Returns a list of all available resources for the current account.

The 'list constraints' parameter is optional and should be provided as a dictionary.

For example: client.list({'kind': 'user', 'inspect': True})

List constraints Explanation
kind Filter resources by specified kind (user, host, layer, group, policy, variable, or webservice)
limit Limit list of resources to specified number
offset Skip specified number of resources
role Retrieve list of resources that specified role is entitled to see (must specify role's full ID)
search Search for resources based on specified query
inspect List the metadata for resources

check_privilege(kind, resource_id, privilege, role_id)

Checks for a privilege on a resource based on its kind, resource ID, and an optional role ID. Returns a boolean.

get_resource(kind, resource_id)

Gets a resource based on its kind and ID. Resource is json data that contains metadata about the resource.

resource_exists(kind, resource_id)

Check the existence of a resource based on its kind and ID. Returns a boolean.

get_role(kind, role_id)

Gets a role based on its kind and ID. Role is json data that contains metadata about the role.

role_exists(kind, resource_id)

Check the existence of a role based on its kind and ID. Returns a boolean.

role_memberships(kind, role_id)

Gets a role's memberships based on its kind and ID. Returns a list of all roles recursively inherited by this role.

def list_permitted_roles(list_permitted_roles_data: ListPermittedRolesData)

Lists the roles which have the named permission on a resource.

def list_members_of_role(data: ListMembersOfData)

Lists the resources which are members of the given resource.

def create_token(create_token_data: CreateTokenData)

Creates Host Factory tokens for creating hosts

def create_host(create_host_data: CreateHostData)

Uses Host Factory token to create host

def revoke_token(token: str)

Revokes the given Host Factory token

rotate_other_api_key(resource: Resource)

Rotates another entity's API key and returns it as a string.

Note: resource is of type Resource which should have type (user / host) and name attributes.

rotate_personal_api_key(logged_in_user, current_password)

Rotates the personal API key of the logged-in user and returns it as a string.

change_personal_password(logged_in_user, current_password, new_password)

Updates the current, logged-in user's password with the password parameter provided.

Note: the new password must meet the Secrets Manager password complexity constraints.

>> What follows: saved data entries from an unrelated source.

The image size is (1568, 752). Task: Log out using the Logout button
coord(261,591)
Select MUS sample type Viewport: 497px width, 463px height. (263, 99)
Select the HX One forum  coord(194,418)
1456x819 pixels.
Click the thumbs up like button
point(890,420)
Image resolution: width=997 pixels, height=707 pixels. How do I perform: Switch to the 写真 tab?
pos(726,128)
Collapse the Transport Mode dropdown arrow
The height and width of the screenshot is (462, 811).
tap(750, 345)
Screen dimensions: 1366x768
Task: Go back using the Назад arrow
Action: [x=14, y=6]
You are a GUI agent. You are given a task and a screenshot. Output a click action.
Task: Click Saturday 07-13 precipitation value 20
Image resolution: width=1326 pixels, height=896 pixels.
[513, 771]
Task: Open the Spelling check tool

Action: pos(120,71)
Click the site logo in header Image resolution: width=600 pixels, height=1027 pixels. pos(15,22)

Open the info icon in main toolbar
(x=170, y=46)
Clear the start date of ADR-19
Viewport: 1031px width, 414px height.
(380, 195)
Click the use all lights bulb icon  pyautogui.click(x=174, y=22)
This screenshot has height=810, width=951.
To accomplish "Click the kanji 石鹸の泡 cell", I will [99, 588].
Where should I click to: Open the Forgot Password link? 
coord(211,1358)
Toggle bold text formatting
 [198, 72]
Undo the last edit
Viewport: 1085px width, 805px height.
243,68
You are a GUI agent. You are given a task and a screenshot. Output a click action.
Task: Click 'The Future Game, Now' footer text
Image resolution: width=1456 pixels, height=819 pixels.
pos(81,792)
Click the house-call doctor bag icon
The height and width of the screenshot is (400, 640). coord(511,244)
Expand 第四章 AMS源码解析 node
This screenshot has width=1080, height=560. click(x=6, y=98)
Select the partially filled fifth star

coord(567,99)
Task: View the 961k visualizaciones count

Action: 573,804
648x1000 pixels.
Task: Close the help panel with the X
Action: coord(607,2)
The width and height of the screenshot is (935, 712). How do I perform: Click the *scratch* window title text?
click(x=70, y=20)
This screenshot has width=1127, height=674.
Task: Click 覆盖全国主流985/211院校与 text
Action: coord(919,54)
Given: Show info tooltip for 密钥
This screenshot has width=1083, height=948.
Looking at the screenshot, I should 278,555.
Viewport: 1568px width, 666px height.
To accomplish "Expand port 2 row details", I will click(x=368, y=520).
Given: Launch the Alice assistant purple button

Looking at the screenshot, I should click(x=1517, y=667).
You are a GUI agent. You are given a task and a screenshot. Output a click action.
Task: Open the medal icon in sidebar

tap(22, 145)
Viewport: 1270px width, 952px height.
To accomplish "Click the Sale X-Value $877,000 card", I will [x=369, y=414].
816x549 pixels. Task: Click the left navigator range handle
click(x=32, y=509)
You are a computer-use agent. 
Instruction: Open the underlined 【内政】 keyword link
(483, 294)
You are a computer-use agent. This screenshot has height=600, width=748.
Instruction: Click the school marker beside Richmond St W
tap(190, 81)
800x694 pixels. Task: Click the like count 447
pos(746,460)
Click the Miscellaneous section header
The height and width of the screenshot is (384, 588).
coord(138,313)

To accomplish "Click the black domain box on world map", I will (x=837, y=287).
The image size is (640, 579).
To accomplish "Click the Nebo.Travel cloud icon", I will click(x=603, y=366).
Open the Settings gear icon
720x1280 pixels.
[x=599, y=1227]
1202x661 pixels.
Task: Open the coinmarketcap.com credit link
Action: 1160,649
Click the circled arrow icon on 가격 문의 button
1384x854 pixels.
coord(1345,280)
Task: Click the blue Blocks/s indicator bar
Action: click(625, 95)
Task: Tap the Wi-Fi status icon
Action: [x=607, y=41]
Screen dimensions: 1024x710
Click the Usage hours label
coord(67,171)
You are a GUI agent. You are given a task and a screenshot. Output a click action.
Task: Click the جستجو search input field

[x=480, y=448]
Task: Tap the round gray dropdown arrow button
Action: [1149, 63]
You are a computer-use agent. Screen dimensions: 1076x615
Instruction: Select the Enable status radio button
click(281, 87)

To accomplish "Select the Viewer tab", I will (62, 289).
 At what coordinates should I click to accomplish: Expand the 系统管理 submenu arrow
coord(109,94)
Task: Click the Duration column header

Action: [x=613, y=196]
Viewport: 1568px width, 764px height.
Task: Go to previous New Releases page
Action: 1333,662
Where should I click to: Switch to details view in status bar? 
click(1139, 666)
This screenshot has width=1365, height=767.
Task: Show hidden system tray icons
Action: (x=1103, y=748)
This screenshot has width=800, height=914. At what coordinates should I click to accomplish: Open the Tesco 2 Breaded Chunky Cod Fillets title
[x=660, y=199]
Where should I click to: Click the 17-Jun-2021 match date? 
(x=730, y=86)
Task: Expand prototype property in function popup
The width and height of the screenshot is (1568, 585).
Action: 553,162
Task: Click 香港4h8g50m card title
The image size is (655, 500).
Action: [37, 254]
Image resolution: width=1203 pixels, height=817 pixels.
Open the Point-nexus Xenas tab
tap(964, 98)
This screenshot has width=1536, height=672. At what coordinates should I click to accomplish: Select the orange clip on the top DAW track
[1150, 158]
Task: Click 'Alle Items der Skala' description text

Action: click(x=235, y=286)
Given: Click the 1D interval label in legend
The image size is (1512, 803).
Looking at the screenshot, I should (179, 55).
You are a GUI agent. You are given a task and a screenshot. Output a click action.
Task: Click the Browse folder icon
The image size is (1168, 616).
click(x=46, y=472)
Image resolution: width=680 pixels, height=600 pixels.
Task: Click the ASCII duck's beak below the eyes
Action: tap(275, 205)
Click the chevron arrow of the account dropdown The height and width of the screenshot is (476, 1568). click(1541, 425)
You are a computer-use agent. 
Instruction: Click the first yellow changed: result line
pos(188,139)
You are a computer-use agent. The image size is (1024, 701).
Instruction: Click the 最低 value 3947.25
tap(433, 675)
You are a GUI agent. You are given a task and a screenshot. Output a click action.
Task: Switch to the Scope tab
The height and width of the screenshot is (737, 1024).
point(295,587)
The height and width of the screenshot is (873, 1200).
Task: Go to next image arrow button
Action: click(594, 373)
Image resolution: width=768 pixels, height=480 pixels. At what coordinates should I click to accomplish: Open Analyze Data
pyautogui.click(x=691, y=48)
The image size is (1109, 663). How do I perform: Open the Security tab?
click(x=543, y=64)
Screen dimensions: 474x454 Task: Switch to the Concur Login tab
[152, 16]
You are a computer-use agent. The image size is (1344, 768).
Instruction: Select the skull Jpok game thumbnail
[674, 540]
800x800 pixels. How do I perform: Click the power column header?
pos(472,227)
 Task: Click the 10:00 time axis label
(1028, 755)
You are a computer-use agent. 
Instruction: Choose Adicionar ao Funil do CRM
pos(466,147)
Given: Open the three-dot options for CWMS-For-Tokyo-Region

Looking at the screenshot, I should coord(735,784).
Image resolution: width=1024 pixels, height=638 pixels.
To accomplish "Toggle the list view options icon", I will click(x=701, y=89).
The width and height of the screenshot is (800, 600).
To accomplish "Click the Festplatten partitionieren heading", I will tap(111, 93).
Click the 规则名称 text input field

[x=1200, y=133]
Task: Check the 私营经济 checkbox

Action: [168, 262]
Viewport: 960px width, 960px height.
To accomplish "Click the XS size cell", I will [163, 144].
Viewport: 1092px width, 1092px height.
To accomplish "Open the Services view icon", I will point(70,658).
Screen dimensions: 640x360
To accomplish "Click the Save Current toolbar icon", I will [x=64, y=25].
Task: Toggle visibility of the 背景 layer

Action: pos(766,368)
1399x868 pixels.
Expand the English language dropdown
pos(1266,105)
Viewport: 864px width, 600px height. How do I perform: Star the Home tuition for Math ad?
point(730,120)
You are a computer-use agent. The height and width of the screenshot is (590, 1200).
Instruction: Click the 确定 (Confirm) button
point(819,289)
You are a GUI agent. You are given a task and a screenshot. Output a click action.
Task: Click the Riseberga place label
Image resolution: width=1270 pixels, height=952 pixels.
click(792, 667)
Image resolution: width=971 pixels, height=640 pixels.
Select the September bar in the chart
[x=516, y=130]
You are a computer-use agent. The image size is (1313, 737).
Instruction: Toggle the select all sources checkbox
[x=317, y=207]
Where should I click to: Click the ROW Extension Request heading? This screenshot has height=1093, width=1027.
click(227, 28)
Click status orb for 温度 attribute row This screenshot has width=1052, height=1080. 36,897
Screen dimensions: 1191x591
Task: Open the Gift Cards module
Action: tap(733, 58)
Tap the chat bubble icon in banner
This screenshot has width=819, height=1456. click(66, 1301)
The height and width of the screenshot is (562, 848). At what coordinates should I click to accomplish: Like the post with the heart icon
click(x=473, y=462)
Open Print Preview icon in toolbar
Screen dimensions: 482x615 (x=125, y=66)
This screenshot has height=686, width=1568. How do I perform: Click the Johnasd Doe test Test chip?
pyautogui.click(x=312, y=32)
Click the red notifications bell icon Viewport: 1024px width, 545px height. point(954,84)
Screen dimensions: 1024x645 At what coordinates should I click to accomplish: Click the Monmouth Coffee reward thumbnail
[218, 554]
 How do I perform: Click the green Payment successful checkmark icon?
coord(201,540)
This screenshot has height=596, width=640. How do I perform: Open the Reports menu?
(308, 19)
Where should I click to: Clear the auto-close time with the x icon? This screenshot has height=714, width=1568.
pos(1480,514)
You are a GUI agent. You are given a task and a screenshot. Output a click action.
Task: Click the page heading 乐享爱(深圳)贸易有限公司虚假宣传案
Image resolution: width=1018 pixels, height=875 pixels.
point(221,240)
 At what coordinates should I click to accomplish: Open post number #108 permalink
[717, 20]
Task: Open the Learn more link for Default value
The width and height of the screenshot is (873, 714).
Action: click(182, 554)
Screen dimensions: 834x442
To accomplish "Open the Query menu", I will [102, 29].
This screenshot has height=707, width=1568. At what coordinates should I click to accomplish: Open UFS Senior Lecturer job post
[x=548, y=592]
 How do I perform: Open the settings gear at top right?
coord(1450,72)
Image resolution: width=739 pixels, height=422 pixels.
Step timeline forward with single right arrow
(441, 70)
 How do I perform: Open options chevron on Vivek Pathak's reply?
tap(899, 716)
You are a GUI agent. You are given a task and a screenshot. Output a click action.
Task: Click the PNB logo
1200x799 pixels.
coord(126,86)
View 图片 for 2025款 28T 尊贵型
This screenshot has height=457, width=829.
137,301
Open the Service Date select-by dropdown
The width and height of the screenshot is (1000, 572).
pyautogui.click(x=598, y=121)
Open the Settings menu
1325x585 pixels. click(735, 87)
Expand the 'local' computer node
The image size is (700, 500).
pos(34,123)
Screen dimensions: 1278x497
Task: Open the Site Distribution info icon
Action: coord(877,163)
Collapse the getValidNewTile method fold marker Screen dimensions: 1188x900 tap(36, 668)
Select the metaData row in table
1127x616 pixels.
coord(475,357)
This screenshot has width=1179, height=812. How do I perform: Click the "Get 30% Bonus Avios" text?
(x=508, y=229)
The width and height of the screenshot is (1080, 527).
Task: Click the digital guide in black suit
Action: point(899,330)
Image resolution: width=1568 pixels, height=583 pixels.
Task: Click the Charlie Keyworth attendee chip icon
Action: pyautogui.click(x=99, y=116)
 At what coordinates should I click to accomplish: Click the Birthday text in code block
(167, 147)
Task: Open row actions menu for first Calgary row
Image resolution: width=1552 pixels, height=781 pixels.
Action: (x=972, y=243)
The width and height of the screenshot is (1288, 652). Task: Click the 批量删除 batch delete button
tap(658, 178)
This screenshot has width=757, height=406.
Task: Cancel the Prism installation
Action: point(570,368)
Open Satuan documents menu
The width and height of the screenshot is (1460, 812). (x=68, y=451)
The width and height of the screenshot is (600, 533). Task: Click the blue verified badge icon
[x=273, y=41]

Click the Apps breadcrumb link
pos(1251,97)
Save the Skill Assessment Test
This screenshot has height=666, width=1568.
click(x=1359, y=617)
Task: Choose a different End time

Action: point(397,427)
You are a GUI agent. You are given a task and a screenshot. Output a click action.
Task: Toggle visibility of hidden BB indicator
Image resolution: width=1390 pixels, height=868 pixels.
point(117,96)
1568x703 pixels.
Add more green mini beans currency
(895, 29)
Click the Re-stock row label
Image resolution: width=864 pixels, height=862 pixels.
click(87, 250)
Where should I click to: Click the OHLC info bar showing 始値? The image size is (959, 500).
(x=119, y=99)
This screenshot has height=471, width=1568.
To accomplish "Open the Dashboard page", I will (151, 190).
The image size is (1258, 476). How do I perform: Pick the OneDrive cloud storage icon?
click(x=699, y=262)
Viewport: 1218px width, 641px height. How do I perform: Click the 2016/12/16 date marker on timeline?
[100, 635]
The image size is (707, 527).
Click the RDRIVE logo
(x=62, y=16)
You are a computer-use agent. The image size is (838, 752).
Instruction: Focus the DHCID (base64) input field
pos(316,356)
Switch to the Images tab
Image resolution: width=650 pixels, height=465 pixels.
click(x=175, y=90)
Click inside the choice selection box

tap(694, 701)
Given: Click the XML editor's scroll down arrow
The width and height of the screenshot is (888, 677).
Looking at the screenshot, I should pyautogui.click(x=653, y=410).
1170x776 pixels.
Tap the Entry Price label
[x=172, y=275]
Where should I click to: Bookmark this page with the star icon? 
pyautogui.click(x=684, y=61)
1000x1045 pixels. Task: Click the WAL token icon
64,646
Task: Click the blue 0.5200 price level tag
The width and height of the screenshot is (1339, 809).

It must contain at least 12 characters: 2 uppercase, 2 lowercase, 1 digit, 1 special character.

whoami()

Returns a Python dictionary of information about the client making an API request (such as its IP address, user, account, token expiration date, etc).

set_authenticator_state(authenticator_id, enabled)

Allows enabling and disabling an authenticator.

Note: This functionality relies on an endpoint in Secrets Manager which is part of an early implementation of support for enabling Secrets Manager authenticators via the API, and is currently available at the Community (or early alpha) level. This endpoint is still subject to breaking changes in the future.

authenticate()

Performs an authentication with Secrets Manager, based on the authentication strategy and credentials provider that were given to the client. This method is not required, it will also be done implicitly and automatically when session with Secrets Manager needs to be refreshed.

Contributing

We welcome contributions of all kinds to this repository. For instructions on how to get started and descriptions of our development workflows, please see our contributing guide.

License

Copyright (c) 2025 CyberArk Software Ltd. All rights reserved.

Licensed under the Apache License, Version 2.0 (the "License"); you may not use this file except in compliance with the License. You may obtain a copy of the License at

http://www.apache.org/licenses/LICENSE-2.0

Unless required by applicable law or agreed to in writing, software distributed under the License is distributed on an " AS IS" BASIS, WITHOUT WARRANTIES OR CONDITIONS OF ANY KIND, either express or implied. See the License for the specific language governing permissions and limitations under the License.

For the full license text see LICENSE.